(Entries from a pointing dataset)
** Begin **
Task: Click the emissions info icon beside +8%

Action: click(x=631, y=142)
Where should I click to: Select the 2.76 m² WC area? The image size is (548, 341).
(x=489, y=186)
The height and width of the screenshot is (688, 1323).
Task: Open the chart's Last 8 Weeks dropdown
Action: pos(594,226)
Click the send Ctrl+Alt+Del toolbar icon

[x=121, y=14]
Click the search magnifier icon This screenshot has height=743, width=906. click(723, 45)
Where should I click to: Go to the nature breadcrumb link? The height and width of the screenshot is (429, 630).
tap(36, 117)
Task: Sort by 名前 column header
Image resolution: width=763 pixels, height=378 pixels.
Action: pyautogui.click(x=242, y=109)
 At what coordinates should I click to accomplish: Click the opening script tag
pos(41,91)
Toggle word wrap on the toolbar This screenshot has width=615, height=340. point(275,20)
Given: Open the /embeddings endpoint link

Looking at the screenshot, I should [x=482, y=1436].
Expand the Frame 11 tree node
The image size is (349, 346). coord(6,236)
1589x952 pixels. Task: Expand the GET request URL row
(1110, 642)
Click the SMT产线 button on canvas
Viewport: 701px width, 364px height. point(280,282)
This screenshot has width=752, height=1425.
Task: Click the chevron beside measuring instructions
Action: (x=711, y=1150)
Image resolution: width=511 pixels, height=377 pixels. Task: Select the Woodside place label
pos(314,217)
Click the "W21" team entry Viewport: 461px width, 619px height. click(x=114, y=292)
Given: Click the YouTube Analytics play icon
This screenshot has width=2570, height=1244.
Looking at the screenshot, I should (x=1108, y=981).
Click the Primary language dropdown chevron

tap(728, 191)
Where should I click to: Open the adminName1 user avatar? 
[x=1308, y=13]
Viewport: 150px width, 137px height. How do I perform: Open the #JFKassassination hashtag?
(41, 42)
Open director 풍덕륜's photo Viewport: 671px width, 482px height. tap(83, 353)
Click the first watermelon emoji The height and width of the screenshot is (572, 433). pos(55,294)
** End **
> **The problem**
Rewrite all the entries above, switching every "Where should I click to" to "Where do I click to" and leaving everything else unchanged.

> **Task output**
Task: Click the emissions info icon beside +8%

Action: click(x=631, y=142)
Where do I click to: Select the 2.76 m² WC area? The image size is (548, 341).
(x=489, y=186)
The height and width of the screenshot is (688, 1323).
Task: Open the chart's Last 8 Weeks dropdown
Action: pos(594,226)
Click the send Ctrl+Alt+Del toolbar icon

[x=121, y=14]
Click the search magnifier icon This screenshot has height=743, width=906. click(723, 45)
Where do I click to: Go to the nature breadcrumb link? The height and width of the screenshot is (429, 630).
tap(36, 117)
Task: Sort by 名前 column header
Image resolution: width=763 pixels, height=378 pixels.
Action: pyautogui.click(x=242, y=109)
 At what coordinates should I click to accomplish: Click the opening script tag
pos(41,91)
Toggle word wrap on the toolbar This screenshot has width=615, height=340. point(275,20)
Given: Open the /embeddings endpoint link

Looking at the screenshot, I should [x=482, y=1436].
Expand the Frame 11 tree node
The image size is (349, 346). coord(6,236)
1589x952 pixels. Task: Expand the GET request URL row
(1110, 642)
Click the SMT产线 button on canvas
Viewport: 701px width, 364px height. point(280,282)
This screenshot has width=752, height=1425.
Task: Click the chevron beside measuring instructions
Action: (x=711, y=1150)
Image resolution: width=511 pixels, height=377 pixels. Task: Select the Woodside place label
pos(314,217)
Click the "W21" team entry Viewport: 461px width, 619px height. click(x=114, y=292)
Given: Click the YouTube Analytics play icon
This screenshot has width=2570, height=1244.
Looking at the screenshot, I should (x=1108, y=981).
Click the Primary language dropdown chevron

tap(728, 191)
Where do I click to: Open the adminName1 user avatar? 
[x=1308, y=13]
Viewport: 150px width, 137px height. How do I perform: Open the #JFKassassination hashtag?
(41, 42)
Open director 풍덕륜's photo Viewport: 671px width, 482px height. tap(83, 353)
Click the first watermelon emoji The height and width of the screenshot is (572, 433). pos(55,294)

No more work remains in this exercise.